According to Cyril Glasse, Islam recognizes two kinds of sin (khati'ah): dhanb, a fault or shortcoming which is to be sanctioned; and ithm, a willful transgression which is to be punished.

In scriptures

Semantic analysis of terminology in the Quran
Several different words are used in the Quran to describe sin—1) Dhanb 2) Ithm 3) Khati’ah 4) Jurm 5) Junah/Haraj. By examining the choice of words in Quranic verses used in connection with these terms, scholars have attempted to determine which sins are associated with which terms.

Dhanb 

Dhanb (plural dhunub) is frequently applied to heinous sins committed against Allah. One of the main examples of Dhanb in the Quran is of "crying lies of Allah's signs", or having excessive pride that prevents an individual from believing the signs of God.
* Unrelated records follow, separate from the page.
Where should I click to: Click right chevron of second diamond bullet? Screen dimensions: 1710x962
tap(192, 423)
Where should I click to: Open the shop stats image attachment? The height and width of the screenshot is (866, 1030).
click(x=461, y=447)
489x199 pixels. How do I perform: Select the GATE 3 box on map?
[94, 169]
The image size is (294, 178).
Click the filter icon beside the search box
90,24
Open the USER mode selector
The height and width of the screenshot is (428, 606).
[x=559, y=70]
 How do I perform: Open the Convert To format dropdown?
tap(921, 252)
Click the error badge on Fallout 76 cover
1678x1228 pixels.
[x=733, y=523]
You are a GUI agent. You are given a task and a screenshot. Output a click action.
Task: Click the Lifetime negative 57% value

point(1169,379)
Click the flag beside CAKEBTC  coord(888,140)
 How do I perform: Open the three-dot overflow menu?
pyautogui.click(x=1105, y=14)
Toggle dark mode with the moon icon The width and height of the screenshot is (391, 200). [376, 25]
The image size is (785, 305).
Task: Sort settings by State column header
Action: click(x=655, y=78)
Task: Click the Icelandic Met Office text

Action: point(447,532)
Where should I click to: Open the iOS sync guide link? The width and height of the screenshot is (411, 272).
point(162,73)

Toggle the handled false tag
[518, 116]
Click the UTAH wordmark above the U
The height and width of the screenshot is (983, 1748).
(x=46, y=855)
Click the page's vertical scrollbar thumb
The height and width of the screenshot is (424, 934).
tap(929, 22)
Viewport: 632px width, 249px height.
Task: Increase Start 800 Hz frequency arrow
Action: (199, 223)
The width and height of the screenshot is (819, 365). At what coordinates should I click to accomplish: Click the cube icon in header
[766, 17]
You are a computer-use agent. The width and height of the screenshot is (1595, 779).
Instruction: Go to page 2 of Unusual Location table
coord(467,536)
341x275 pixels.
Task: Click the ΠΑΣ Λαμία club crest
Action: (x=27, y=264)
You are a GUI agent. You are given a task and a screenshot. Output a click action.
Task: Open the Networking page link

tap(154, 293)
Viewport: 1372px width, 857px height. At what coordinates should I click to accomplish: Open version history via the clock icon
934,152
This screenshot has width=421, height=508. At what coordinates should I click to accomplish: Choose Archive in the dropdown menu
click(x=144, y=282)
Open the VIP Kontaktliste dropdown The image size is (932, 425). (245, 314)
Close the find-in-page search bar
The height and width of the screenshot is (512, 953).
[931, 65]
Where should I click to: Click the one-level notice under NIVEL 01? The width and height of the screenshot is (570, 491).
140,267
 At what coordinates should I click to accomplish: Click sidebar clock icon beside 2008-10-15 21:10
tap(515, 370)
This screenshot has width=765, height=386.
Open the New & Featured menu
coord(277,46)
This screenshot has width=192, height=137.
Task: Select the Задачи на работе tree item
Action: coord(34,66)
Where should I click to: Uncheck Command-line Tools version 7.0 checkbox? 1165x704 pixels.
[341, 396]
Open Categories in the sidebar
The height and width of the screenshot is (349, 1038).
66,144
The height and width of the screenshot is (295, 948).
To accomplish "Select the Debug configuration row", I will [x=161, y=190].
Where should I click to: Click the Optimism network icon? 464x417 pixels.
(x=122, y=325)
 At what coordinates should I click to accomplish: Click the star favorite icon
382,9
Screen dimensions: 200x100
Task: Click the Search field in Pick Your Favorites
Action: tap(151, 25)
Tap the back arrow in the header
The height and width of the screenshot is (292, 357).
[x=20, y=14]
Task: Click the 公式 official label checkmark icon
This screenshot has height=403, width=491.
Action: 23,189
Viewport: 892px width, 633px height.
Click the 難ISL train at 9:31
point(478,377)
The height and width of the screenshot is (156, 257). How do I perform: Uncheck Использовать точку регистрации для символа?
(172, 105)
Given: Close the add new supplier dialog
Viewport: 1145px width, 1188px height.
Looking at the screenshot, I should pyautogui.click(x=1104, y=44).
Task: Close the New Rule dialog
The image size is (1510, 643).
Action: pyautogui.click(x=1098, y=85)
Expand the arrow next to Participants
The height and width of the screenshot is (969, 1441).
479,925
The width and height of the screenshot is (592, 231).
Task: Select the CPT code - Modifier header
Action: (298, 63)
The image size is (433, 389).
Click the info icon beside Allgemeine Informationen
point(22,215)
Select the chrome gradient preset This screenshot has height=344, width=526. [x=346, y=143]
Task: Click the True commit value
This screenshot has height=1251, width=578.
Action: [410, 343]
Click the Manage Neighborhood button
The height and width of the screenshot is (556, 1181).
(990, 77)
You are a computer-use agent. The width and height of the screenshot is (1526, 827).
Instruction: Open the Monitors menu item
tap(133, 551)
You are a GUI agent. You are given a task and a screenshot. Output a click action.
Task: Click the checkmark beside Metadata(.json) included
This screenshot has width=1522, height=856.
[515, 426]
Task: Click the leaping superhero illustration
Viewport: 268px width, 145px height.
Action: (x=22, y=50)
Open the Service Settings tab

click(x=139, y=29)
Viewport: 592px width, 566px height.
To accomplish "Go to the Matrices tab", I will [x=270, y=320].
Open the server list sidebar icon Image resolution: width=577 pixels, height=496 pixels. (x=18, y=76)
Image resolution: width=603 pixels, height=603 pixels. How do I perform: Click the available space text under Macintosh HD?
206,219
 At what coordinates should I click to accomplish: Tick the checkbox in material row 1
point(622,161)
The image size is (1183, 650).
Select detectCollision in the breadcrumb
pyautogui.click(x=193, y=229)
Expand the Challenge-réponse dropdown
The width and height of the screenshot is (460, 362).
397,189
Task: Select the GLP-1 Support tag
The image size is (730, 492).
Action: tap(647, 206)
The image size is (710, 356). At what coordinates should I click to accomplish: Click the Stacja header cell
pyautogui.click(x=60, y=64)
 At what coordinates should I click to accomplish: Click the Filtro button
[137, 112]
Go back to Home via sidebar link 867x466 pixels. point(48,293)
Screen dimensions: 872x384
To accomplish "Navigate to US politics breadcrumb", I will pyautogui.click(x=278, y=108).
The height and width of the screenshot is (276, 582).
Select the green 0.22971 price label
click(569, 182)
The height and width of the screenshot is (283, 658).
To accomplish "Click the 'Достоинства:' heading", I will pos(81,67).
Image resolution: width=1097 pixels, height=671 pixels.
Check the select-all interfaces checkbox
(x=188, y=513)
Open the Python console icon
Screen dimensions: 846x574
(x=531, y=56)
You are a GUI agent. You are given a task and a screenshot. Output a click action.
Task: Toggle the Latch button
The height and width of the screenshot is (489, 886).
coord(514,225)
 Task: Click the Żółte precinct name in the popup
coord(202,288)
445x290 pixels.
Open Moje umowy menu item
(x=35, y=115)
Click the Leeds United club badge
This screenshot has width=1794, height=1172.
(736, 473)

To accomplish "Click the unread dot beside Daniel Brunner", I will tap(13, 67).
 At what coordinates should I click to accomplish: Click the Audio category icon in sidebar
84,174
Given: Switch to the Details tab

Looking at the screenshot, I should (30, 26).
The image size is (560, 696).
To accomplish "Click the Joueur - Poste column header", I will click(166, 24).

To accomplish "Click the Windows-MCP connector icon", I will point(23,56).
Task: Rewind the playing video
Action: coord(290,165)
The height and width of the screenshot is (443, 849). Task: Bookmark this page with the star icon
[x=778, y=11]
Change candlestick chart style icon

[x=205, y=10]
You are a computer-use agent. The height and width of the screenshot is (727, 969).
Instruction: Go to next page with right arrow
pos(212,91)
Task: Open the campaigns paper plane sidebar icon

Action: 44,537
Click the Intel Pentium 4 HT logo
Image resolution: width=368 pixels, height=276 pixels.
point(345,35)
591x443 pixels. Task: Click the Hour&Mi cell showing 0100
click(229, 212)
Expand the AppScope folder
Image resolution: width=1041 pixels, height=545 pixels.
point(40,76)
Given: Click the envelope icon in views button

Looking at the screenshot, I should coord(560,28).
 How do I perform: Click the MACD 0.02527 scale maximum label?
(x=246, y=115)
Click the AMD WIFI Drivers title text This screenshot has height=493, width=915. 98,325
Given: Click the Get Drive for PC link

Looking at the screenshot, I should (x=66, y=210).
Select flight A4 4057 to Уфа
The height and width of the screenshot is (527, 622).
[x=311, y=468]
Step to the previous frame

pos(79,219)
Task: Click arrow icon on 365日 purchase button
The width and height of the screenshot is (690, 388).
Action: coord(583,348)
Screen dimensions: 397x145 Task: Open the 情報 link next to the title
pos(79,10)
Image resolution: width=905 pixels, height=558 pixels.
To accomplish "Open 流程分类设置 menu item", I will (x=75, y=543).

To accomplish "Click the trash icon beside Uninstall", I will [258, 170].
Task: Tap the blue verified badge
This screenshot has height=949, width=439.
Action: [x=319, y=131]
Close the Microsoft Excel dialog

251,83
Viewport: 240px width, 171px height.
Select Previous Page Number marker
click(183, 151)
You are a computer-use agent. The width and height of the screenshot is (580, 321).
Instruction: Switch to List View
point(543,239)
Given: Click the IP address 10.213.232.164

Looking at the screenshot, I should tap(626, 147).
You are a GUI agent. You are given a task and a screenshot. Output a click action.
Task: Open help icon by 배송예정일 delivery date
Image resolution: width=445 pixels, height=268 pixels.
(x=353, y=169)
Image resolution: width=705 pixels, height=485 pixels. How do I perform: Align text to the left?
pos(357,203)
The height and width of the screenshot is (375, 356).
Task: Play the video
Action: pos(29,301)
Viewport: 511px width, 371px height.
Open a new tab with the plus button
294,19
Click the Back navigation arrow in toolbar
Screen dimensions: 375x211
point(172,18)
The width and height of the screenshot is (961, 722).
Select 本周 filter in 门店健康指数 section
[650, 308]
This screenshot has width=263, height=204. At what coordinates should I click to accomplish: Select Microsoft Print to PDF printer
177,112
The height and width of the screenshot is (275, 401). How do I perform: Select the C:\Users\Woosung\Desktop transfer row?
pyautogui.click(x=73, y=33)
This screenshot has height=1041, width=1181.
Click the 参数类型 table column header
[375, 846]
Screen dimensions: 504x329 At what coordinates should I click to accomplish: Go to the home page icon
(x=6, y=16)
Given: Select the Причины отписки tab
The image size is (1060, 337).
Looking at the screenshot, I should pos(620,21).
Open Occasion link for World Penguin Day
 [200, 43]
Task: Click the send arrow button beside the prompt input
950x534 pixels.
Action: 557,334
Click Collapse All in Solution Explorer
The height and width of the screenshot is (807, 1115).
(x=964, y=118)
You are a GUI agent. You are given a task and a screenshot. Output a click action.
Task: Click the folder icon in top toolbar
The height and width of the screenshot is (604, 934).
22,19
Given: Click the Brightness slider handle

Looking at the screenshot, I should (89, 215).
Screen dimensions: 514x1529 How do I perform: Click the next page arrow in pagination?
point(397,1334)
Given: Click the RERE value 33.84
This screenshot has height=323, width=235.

This use of dhanb in the Quran exemplifies that this type of sin is punishable in the afterlife. In fact, dhanb is considered a 'great' sin and is often used in the Quran to contrast with sayyi’a, which denotes a 'smaller' sin. The Quran states that if you avoid these great sins, your lesser evil deeds or sayyi'at will be forgiven.

Ithm 

Some scholars believe the basic meaning of ithm to be an unlawful deed that is committed intentionally. This contrasts to dhanb in that dhanb can be both intentional and unintentional. However, this definition is somewhat nebulous and the best description of the word is based on the contextual situations. In the Quran, ithm is found quite frequently in legislative descriptions. For example, falsely accusing your own wife in order to gain money is constituted as an ithm (Quran 4:24-20). However, ithm is also used in connection with haram, or committing an unlawful deed, a taboo, such as consuming food or drink that is forbidden by God:

Ithm is also associated with what is considered the worst sin of all, shirk. Shirk signifies the accepting of a presence of other divinities at the side of God. The Quran states that:

This association with shirk is noteworthy for shirk is considered unforgivable if not repented of.

Khati’ah 

Khati’ah is considered by many scholars to be a "moral lapse" or a "mistake". This interpretation has led some scholars to believe that Khati’ah is a lesser sin than ithm; however, the word Khati’ah is frequently used in conjunction with ithm in the Quran.

"Say: "O my Servants who have transgressed against their souls! Despair not of the Mercy of Allah: for Allah forgives all sins: for He is Oft-Forgiving, Most Merciful." Surah Az Zumar, 39:53

Again, God says to the believers in a Hadith Qudsi:
"O son of Adam, so long as you call upon Me, and ask of Me, I shall forgive you for what you have done, and I shall not mind. O son of Adam, were your sins to reach the clouds of the sky and were you then to ask forgiveness of Me, I would forgive you. O son of Adam were you to come to Me with sins nearly as great as the earth, and were you then to face Me, ascribing no partner to Me, I would bring you forgiveness nearly as great as it."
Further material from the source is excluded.